Sofía sintió que su corazón se aceleraba.

—Pásame con Rabot.
—No será posible, Sofía. Su cabeza está separada del cuerpo, y su sistema parece inactivo. En cuanto a Danae, noto un líquido rojo que le sale de la boca y se extiende hasta su cuello.

Sofía colgó sin pensarlo dos veces y salió de su oficina a toda velocidad. Bajó las escaleras de tres en tres y arrancó su coche, casi sin mirar. El tráfico estaba denso, pero Sofía, hábil conductora, maniobró sin titubeos y recorrió la distancia en menos de quince minutos.

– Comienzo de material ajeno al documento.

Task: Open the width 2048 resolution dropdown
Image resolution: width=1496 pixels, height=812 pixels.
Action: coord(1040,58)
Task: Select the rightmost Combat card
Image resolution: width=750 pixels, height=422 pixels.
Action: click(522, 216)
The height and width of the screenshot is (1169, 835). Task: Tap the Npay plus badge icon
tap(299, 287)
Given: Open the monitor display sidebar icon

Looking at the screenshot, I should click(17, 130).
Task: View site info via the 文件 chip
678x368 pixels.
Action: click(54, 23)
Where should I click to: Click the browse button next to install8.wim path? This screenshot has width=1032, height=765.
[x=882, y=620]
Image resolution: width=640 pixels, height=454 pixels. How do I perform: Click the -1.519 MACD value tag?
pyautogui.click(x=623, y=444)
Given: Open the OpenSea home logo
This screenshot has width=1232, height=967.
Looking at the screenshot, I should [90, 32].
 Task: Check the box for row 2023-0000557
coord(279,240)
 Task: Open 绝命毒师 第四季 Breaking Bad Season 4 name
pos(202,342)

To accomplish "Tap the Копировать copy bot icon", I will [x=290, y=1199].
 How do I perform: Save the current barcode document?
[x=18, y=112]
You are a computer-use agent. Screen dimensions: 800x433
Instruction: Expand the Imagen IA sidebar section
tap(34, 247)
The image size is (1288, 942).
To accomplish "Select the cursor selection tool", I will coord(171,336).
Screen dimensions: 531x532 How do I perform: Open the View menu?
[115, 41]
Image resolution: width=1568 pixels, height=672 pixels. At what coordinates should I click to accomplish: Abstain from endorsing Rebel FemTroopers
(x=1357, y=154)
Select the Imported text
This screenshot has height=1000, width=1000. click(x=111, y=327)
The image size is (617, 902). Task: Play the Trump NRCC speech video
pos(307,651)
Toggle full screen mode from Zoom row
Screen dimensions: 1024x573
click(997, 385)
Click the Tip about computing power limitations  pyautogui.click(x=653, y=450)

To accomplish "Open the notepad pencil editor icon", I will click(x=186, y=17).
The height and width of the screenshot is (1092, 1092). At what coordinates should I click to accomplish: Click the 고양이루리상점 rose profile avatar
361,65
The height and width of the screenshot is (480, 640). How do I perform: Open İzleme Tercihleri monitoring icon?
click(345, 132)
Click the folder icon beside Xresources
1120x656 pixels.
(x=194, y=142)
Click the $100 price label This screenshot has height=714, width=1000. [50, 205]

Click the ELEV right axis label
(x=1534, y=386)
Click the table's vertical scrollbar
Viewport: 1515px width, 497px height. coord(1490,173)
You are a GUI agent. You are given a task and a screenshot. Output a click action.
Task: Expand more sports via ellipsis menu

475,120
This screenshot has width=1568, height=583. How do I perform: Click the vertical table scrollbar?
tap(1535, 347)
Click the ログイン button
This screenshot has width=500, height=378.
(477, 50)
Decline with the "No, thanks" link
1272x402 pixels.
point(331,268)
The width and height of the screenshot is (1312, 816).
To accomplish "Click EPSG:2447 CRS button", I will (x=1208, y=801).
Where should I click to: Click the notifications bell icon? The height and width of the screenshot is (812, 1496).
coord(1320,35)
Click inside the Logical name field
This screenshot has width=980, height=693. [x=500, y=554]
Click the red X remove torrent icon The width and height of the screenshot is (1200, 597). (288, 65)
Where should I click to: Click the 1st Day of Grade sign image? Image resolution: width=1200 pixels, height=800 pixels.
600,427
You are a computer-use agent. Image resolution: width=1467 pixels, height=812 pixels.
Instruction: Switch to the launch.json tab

Al llegar, estacionó el coche afuera, dejándolo con las llaves puestas. Corrió hacia la puerta, que por algún motivo no reaccionó al sensor. Después de revolver en su bolso, encontró las llaves, entró y subió las escaleras casi sin aliento. Al llegar a la habitación de Danae, vio a su hija tendida en la cama, con una expresión inexpresiva y ojos vidriosos. Se acercó, le tocó el hombro y murmuró su nombre, con una mezcla de miedo y esperanza.

De pronto, los ojos de Danae se llenaron de vida. En ese instante, Dante también se incorporó de un salto desde detrás del biombo. Los dos niños estallaron en carcajadas, saltando y rodeándola en un abrazo entre risas y gritos de emoción.

—¿Pero qué significa esto? —exclamó Sofía, desconcertada, mientras intentaba recomponerse.

—Era un plan, mamá —anunció Danae, con una sonrisa radiante.
—Para que vinieras a pasar el sábado con nosotros —añadió Dante, mirándola con entusiasmo—, simulamos que la rata le mordió la boca.